The surgery premises are generally the biggest asset and the largest liability within a GP partnership. Suitable premises are a critical part of delivering high quality care, but they are widely considered to be in crisis. There has been a longstanding lack of government capital funding, and GPs are increasingly unwilling to shoulder the burden of long term leases or to invest in developing their own freehold surgeries. This is a key driver of the ‘last man standing’ problem.
Recognising the issue, NHSE have asked for solution proposals in their General Practice premises policy review. It is important that any ‘solutions’ are achievable, affordable, and address the differing issues for freeholds and leaseholds. We have set out below some of our ideas which we have formally submitted in response to the policy review.
The biggest concern on leasehold surgeries is whether a GP can walk away from the lease when they want to retire, or if for some reason the practice has to close. The lease is a bit like riding a bicycle: so long as you keep pedalling the bicycle will stay up. From the perspective of the NHS a long lease is only a small risk: the NHS has an obligation to provide services to all patients so premises will always be needed and someone has to keep pedalling. From the perspective of an individual GP or GP practice the risk is much larger: at some point they will want to retire and if they cannot find a person to take over their lease obligations they will have to keep pedalling themselves. The NHS, rather than retired GPs, are more likely to have legs strong enough to keep the wheels of the bicycle turning and as such, an obvious opportunity is to transfer this risk from the individual GPs onto the NHS. There are no significant financial implications for the NHS in doing so, because one way or another the NHS would have to fund the premises in order to ensure continuity of patient care. From a legal perspective there are a couple of ways this could be achieved:
- by way of a public body taking a headlease of the premises on market terms and granting an underlease to the primary care provider on more flexible terms than would otherwise be available (eg by linking the term to the core contract); or
- by the primary care provider taking a lease directly from a landlord but entering into a separate ‘step-in’ agreement with a public body. The step-in agreement would allow the primary care provider to hand the lease over to the public body in certain circumstances (eg, when the core contract comes to an end).
In both scenarios, the primary care provider will still be accepting responsibility for the day to day running costs of the premises. However, they both limit the extent of that liability by linking the term of the lease to their core contract.
We believe a decrease in the risk associated with commercial leases should encourage more GPs to sign up to them, or to join partnerships which operate out of premises leased in this way. In turn, this should improve recruitment and retention of GP partners, and also drive up investment and innovation in primary care premises from third party investors due to an increase in demand for the space.
From the public body’s point of view, any small increase in risk can be managed by a proper estates strategy: the proposed guarantee would only be extended to surgeries which were consistent with the estates strategy, thereby speeding up the closure of those buildings which are no longer fit for purpose. The policy might even have the effect of reducing rental costs by improving the ‘covenant strength’.
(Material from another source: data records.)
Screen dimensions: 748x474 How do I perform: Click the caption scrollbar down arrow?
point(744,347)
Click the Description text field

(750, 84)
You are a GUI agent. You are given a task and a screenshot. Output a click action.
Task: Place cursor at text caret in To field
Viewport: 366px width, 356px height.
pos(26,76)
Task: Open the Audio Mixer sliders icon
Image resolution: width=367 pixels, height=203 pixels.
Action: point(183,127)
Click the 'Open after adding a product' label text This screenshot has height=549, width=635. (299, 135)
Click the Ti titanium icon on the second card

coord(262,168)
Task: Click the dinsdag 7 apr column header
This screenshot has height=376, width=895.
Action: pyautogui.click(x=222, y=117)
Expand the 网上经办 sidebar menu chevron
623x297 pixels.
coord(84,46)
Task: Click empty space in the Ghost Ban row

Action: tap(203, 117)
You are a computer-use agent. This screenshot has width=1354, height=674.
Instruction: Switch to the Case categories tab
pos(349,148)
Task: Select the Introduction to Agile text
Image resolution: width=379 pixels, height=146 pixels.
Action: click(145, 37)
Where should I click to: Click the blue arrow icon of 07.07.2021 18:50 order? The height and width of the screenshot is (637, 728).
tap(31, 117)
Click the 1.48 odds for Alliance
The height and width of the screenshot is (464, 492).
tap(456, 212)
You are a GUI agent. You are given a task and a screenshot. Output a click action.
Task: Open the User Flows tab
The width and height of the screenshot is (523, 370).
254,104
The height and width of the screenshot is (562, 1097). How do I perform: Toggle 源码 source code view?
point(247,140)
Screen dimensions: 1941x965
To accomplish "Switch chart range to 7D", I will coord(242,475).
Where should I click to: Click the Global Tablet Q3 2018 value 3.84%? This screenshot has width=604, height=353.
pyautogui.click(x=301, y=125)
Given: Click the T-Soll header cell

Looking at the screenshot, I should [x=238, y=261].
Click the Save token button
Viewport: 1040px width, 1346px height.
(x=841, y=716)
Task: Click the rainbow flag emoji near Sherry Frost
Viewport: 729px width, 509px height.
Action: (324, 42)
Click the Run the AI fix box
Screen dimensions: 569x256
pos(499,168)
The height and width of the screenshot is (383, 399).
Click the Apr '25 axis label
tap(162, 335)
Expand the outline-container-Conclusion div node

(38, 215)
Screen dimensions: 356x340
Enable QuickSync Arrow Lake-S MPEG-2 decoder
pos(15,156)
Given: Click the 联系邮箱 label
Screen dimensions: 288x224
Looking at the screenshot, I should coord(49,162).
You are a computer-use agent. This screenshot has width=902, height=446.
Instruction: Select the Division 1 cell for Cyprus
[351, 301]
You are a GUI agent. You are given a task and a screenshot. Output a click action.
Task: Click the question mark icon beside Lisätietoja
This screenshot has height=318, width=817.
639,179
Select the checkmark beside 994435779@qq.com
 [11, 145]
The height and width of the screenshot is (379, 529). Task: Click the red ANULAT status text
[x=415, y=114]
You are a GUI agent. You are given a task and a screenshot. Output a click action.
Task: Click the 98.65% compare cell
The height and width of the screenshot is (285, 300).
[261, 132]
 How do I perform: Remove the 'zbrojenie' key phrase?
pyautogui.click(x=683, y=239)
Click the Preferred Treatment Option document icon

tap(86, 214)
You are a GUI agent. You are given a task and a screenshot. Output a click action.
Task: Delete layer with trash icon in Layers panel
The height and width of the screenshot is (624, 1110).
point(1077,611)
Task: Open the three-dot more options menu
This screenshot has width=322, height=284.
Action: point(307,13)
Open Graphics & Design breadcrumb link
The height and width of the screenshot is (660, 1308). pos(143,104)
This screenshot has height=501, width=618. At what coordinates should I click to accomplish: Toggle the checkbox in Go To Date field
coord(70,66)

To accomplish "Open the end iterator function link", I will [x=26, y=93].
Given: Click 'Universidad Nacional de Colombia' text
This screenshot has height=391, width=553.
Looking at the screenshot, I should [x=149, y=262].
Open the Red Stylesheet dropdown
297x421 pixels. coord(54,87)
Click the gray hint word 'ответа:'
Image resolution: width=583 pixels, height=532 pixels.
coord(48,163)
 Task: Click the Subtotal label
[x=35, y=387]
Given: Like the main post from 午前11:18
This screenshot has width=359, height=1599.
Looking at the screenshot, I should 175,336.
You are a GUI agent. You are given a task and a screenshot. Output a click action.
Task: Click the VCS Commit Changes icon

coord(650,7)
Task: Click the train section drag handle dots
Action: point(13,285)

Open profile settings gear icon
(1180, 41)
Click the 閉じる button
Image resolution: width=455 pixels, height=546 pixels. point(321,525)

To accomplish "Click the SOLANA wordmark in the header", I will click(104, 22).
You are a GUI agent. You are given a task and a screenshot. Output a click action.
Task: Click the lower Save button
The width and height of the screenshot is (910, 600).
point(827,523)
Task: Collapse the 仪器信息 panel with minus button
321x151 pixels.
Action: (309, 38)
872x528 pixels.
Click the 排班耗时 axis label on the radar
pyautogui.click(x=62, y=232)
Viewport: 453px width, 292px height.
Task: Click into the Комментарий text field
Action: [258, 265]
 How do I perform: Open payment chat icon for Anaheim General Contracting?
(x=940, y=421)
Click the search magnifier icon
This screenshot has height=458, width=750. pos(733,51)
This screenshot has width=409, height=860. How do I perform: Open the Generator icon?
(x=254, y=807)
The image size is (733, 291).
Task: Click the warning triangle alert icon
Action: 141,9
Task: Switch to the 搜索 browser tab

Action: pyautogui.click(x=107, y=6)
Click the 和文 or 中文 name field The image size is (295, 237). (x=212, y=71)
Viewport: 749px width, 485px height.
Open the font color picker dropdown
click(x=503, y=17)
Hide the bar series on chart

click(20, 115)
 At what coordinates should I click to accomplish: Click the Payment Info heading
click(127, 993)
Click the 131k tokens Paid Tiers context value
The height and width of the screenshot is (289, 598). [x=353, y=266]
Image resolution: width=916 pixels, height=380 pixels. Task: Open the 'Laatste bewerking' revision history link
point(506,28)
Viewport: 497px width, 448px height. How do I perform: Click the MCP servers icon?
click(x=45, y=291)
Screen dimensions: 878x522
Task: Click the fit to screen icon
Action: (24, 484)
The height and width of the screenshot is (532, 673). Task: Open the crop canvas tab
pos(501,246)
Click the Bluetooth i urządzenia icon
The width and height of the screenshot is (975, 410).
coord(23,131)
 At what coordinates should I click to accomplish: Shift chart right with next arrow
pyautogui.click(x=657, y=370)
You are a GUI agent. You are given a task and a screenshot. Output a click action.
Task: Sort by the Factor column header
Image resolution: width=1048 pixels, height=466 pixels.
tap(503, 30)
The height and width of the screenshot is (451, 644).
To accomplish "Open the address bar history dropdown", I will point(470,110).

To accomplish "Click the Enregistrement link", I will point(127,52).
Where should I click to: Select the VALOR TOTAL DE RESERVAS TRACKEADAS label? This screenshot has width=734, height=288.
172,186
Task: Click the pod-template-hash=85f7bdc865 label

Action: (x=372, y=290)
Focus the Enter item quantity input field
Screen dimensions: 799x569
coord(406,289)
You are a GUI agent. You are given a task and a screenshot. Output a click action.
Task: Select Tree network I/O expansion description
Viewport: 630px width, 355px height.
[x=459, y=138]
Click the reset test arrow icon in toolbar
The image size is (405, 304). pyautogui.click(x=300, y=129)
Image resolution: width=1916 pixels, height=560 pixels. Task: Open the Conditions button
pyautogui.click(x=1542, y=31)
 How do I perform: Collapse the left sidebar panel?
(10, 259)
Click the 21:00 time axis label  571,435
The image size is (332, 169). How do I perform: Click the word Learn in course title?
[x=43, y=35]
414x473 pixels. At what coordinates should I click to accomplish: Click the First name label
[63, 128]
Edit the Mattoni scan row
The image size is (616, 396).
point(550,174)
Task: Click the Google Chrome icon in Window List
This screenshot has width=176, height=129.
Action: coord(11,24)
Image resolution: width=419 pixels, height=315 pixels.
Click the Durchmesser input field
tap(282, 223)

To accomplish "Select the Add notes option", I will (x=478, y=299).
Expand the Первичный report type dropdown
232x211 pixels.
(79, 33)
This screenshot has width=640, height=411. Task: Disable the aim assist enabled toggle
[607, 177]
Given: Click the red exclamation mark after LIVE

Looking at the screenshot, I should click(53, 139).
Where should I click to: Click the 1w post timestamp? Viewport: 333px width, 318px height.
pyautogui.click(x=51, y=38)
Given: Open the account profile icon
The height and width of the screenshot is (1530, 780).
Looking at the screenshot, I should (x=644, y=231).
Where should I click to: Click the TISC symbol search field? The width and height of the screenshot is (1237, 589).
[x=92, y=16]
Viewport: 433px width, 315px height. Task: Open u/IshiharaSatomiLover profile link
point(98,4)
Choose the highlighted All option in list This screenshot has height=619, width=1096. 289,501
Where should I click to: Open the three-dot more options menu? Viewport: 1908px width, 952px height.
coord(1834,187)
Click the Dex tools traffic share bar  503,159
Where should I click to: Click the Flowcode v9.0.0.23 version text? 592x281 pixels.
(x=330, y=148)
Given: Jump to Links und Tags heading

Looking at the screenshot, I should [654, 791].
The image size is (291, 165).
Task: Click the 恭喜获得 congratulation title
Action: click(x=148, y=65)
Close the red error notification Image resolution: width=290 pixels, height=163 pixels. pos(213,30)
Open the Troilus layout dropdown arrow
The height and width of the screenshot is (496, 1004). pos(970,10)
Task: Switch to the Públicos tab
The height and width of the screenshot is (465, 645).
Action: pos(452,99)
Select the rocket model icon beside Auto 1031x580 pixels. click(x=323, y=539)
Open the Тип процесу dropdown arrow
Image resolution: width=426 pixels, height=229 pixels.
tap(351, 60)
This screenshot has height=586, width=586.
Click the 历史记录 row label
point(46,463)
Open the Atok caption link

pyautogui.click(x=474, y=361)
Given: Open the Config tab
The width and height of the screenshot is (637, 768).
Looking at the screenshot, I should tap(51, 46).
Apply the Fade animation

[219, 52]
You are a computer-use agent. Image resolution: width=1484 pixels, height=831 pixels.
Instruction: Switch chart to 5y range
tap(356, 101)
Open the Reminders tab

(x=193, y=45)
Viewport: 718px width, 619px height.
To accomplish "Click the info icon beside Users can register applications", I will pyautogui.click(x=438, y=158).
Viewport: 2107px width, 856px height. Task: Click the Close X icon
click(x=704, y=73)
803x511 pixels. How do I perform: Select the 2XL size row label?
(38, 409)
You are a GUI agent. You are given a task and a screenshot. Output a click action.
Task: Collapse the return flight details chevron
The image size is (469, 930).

Whilst one obvious ‘solution’ on freeholds is for the NHS to offer to buy them, we have assumed that this is unaffordable. An alternative is therefore to reduce the risk of them ever standing empty with no funding stream.
One way to do this would be for the NHS to agree a ‘put-option’ whereby the freehold owner can require a short-term lease to be entered into with a public body in the event of a core contract coming to an end. This would not only give owners the comfort of an income stream if the contract comes to an end, but again provide the public body with certainty of premises to provide continuity of patient care in the event that a practice folds. This is what usually happens anyway, but by providing certainty in advance to all parties GPs would be more inclined to invest in their surgeries. If the worst happened, freehold owners would have the time to plan what to do with their investment rather than be forced into a ‘fire-sale’
Once again, the expected result of our proposal is that it should drive up investment in primary care premises by reducing risk for GP practices. There would be an incentive on the NHS to develop premises strategies to determine which buildings should benefit from the put option, and the approach should be cost neutral for the NHS since this is generally anyway what happens in practice.
If the ‘last man standing’ risk can be reduced in the ways proposed, buying into a freehold premises and taking on long leases will be a more attractive option for GP Partners. This will lead to more stable partnerships and more investment in the development and construction of new, fit for purpose, medical centres. We also believe this can be done in a way which is at little or no cost to the NHS. With practices under so much pressure, now is the time to act.